When I think about Mamaw, though, I know it’s not. She is
someone who has always done the right thing, as far as I can tell. Sure, she has
her faults. Back when she used to leave her house, she never failed to point out to me that any person she met or saw
anywhere was “large,” as she put it. She herself has always been tiny. And
there were other things.
But, in the main, she has been always selfless and
kindhearted all the years I have known her. Motivated, it has always seemed to
me, by a keen desire to be helpful. And always cheery about it. Nonetheless,
her prayer at meals—the prayer she will pray at breakfast when I go down there
in a minute or two—is for forgiveness:
Dear Lord, please forgive my sins and help me to do the right thing.And even now, her brain frayed by Alzheimer’s, she seems, above all, happy.

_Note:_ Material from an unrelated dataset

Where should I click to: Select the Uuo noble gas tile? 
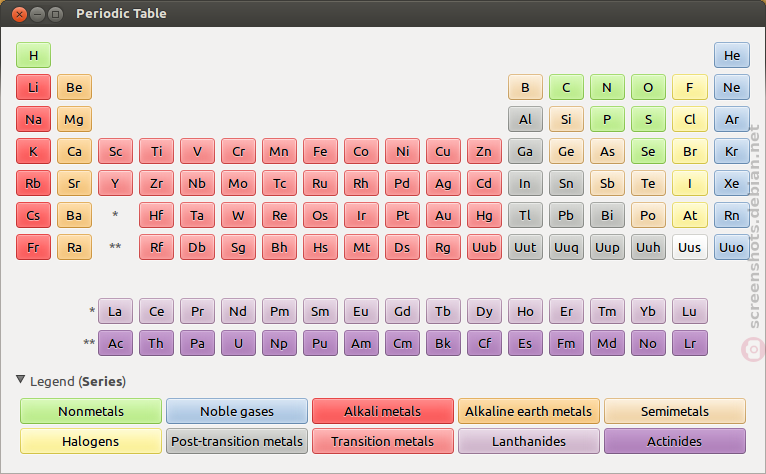pyautogui.click(x=731, y=247)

God’s purpose for us, if he has one—Do I have a purpose for my daughters?—is to be like Mamaw, I think. Helpful. Sweethearted. Aware of our own failings. Doing the right thing, but happy.

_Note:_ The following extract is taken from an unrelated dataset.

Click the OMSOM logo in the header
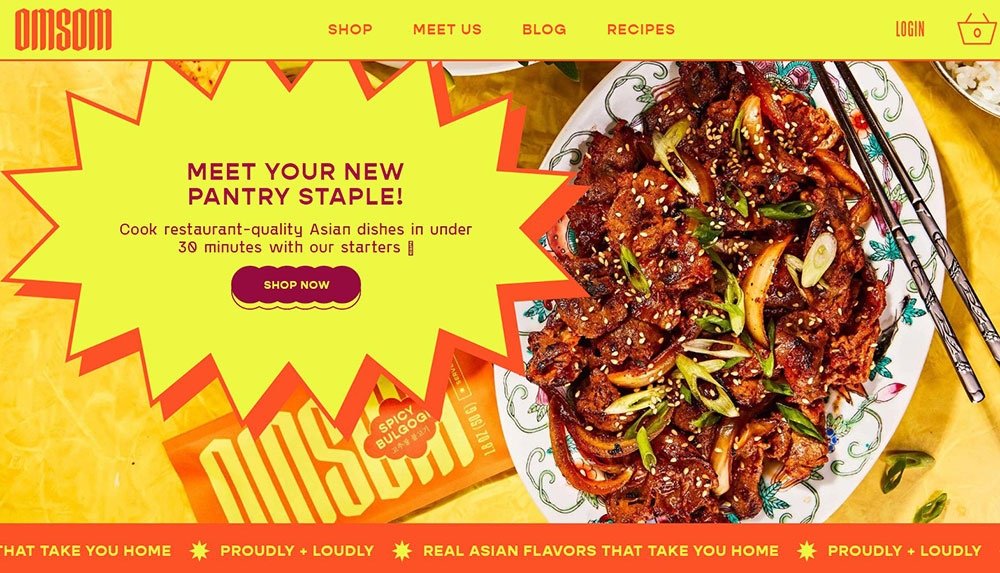 [x=63, y=29]
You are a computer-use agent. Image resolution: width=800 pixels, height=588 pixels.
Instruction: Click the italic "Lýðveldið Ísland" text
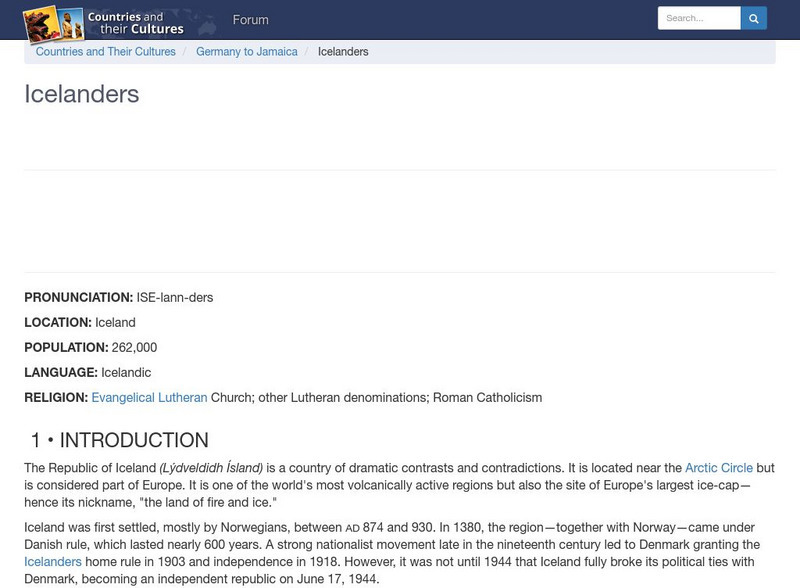(x=211, y=468)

That’s God’s desire for us, anyway, in everything we do. Certainly it’s my desire for my own children: that they do the right things and that they be happy.
And to resist believing this, I’m thinking this Advent morning—to supplant God's desire for us with some heavy imagined duty or undesirable purpose—is to resist the coming of the One God Sent to teach us otherwise.
My yoke is easy, my burden light, he tells us. If we strive for anything, I think, it should be for the fulfillment of that promise.